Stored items
=-=-=

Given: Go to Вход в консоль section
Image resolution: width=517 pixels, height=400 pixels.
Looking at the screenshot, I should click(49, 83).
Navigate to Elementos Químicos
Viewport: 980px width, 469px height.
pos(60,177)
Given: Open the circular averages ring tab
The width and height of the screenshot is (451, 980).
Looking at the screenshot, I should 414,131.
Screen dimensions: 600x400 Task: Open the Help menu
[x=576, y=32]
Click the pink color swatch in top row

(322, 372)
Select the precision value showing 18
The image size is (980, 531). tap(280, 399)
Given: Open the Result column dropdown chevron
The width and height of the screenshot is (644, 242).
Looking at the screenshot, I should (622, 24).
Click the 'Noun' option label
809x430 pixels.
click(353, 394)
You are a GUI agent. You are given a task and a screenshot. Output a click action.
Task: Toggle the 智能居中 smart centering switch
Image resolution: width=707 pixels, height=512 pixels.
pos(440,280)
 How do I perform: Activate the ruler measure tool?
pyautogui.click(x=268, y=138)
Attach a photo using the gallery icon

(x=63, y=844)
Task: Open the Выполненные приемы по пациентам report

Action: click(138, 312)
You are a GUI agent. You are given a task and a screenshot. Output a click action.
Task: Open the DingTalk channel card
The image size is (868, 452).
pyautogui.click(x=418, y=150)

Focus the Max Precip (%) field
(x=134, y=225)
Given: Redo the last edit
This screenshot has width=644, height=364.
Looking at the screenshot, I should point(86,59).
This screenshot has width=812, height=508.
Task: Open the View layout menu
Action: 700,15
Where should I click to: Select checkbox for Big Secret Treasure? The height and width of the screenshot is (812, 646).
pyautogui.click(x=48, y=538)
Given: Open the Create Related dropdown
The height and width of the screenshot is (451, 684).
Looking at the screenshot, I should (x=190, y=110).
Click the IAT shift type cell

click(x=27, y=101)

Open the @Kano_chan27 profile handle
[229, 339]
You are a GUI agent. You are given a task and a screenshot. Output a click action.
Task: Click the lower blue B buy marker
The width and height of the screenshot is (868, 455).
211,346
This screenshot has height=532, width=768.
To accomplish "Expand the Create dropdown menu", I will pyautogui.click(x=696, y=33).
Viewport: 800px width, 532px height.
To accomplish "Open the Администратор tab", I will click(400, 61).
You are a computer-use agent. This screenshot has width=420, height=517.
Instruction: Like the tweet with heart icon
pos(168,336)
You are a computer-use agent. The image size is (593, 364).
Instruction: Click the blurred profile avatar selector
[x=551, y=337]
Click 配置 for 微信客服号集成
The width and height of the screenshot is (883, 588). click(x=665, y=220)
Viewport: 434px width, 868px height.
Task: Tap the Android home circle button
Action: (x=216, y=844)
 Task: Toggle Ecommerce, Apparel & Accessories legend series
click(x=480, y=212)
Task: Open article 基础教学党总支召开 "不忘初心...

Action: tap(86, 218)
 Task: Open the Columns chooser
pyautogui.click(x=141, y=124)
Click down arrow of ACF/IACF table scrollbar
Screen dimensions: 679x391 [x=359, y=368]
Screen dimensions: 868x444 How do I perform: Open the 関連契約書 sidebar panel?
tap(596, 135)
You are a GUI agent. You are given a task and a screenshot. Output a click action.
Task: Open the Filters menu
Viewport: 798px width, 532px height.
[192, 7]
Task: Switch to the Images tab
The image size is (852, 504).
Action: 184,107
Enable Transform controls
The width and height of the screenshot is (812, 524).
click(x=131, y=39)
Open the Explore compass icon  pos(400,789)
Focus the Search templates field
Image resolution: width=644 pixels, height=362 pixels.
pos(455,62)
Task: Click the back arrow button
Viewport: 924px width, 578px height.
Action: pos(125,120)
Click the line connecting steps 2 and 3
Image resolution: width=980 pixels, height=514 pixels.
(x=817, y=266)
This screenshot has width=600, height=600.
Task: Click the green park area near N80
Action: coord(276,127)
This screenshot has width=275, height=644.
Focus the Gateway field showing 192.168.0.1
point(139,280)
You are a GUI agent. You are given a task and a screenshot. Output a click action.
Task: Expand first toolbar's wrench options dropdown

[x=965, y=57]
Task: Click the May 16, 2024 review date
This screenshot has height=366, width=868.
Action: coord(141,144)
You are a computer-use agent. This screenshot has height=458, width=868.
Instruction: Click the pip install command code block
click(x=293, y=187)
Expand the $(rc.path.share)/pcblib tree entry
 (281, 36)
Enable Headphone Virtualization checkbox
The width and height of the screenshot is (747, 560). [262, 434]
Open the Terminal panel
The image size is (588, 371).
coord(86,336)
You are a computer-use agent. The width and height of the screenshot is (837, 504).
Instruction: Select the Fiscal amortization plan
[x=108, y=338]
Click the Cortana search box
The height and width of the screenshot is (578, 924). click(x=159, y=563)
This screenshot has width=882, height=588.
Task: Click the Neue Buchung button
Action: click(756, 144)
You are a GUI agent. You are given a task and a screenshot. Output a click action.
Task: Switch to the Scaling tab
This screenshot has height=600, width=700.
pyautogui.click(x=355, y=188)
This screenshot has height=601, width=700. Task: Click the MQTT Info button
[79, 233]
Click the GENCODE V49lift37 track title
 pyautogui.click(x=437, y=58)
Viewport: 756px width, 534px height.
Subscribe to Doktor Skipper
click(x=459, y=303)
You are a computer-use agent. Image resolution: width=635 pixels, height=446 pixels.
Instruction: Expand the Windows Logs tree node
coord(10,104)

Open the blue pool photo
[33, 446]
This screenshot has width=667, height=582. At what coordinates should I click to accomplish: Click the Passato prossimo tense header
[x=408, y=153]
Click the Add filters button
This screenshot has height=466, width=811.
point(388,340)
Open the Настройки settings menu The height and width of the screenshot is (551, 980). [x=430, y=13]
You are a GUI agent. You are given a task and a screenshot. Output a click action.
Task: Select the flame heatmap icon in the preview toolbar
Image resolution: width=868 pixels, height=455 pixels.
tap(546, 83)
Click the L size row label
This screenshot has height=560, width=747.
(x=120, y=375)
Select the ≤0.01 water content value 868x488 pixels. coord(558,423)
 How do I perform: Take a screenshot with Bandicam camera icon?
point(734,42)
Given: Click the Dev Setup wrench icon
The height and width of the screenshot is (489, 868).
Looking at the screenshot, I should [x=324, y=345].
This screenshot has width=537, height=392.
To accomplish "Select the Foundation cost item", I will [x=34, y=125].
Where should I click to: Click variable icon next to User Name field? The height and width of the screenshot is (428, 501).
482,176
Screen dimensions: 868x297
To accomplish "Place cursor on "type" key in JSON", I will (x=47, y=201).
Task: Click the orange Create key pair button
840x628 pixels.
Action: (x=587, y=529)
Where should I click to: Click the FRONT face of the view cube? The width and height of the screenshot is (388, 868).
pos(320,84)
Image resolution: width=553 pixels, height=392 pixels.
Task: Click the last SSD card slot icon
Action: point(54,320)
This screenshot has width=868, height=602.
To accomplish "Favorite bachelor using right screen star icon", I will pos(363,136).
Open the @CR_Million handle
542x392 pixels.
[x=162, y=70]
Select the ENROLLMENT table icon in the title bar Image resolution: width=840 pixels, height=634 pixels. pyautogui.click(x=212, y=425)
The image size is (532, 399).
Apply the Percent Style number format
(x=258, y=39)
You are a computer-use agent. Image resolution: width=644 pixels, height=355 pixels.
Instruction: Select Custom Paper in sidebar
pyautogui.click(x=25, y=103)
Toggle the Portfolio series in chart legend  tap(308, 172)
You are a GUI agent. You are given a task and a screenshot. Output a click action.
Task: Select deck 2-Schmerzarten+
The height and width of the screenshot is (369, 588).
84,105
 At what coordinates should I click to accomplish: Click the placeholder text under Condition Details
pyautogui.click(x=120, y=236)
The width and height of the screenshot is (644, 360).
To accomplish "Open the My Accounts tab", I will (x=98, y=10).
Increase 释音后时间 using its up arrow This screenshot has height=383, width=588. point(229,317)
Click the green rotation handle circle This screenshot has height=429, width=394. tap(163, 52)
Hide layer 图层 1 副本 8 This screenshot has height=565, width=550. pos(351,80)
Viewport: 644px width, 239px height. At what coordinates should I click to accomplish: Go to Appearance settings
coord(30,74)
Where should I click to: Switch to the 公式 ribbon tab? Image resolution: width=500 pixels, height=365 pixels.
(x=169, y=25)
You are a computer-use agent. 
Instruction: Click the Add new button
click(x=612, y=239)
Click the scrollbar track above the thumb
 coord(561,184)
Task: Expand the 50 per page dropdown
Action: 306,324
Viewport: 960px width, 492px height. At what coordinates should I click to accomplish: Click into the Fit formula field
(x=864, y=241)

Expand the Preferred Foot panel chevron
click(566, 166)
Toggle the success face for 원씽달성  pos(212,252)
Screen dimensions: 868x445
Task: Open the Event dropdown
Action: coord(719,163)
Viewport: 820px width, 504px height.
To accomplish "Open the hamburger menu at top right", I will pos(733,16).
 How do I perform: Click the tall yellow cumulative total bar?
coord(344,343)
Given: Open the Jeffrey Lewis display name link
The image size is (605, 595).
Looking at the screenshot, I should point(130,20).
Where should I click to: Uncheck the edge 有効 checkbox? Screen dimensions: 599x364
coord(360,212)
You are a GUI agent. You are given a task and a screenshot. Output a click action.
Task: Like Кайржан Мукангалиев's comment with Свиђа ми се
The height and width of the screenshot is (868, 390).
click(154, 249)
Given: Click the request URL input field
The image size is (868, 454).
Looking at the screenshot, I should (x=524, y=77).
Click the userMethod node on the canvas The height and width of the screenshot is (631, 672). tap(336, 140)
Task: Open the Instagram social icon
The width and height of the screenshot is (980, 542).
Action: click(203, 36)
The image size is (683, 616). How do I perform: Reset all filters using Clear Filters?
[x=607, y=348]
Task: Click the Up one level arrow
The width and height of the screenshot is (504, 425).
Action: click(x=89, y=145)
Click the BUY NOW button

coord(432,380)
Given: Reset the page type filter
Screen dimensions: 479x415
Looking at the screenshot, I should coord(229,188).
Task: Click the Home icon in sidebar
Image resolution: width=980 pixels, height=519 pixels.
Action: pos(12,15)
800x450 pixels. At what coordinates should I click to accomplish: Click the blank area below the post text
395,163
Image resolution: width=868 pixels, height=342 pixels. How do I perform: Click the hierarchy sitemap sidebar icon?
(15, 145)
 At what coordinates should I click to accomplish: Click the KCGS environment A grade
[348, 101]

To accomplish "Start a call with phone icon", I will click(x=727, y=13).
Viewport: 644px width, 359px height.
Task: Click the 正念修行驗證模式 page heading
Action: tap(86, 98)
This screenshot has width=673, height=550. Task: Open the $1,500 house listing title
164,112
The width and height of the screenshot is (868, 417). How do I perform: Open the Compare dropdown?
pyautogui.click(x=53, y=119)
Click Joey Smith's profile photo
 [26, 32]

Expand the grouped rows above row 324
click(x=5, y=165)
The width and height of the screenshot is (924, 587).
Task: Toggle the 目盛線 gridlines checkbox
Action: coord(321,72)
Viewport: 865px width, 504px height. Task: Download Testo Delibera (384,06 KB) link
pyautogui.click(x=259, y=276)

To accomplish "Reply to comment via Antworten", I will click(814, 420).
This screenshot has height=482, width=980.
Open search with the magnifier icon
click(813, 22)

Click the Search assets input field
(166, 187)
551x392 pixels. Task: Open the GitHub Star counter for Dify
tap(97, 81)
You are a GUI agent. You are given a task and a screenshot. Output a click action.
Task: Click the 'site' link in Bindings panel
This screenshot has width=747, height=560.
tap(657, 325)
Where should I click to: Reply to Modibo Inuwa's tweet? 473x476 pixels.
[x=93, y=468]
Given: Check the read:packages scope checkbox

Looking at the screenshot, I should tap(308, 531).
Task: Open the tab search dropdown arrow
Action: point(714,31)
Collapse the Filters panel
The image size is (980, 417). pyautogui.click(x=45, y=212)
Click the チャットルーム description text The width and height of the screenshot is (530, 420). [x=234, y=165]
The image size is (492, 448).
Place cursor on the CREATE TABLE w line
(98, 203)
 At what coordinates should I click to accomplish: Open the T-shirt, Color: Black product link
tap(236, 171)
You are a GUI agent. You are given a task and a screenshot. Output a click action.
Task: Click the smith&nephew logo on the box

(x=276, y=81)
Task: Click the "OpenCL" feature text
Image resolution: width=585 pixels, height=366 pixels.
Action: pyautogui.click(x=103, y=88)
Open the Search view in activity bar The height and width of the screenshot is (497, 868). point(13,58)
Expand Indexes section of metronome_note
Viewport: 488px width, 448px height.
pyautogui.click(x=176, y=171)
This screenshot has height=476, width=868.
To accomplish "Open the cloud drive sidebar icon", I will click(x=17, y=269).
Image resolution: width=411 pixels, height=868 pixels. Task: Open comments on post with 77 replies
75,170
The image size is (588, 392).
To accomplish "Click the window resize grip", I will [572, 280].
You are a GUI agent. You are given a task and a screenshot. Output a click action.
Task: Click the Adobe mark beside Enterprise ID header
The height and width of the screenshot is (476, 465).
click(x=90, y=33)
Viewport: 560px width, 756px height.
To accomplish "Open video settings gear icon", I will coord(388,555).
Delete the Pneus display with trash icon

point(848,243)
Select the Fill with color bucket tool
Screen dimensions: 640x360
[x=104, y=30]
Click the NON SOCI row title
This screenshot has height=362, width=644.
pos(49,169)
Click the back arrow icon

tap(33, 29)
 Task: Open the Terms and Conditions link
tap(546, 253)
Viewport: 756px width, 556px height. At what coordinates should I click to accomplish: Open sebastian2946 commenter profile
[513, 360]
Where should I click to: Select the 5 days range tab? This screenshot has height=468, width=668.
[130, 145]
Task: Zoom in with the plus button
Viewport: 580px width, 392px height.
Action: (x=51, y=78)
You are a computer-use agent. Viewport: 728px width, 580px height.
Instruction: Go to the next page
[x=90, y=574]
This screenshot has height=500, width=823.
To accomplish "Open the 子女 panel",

=-=-=

▶ [Exercise requirements] Could you restate, word for word, the lines above from the one with "Task: Open the Terms and Conditions link" to the one with "You are a computer-use agent. Viewport: 728px", both included?

▶ [Solution to this problem]
 Task: Open the Terms and Conditions link
tap(546, 253)
Viewport: 756px width, 556px height. At what coordinates should I click to accomplish: Open sebastian2946 commenter profile
[513, 360]
Where should I click to: Select the 5 days range tab? This screenshot has height=468, width=668.
[130, 145]
Task: Zoom in with the plus button
Viewport: 580px width, 392px height.
Action: (x=51, y=78)
You are a computer-use agent. Viewport: 728px width, 580px height.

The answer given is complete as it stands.